Dataset records
# # # # #

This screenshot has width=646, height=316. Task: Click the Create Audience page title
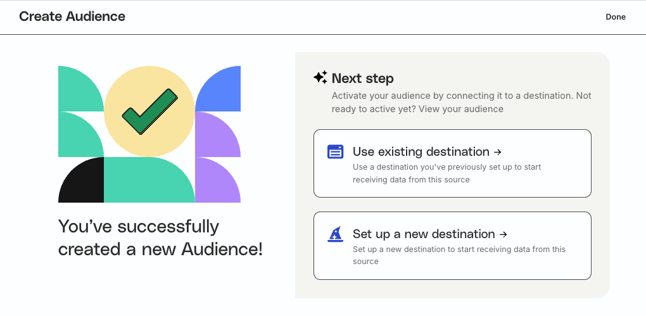[72, 16]
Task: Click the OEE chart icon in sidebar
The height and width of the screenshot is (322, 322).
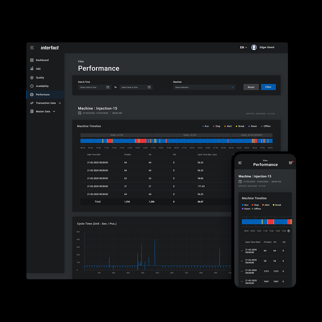Action: [x=32, y=69]
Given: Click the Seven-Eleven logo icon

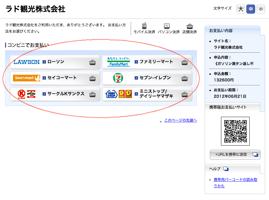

# # # # #

▶ **What the task requires**:
Using the records above, count the lines containing "icon". Give no words besides the number.

▶ **Reply**:
2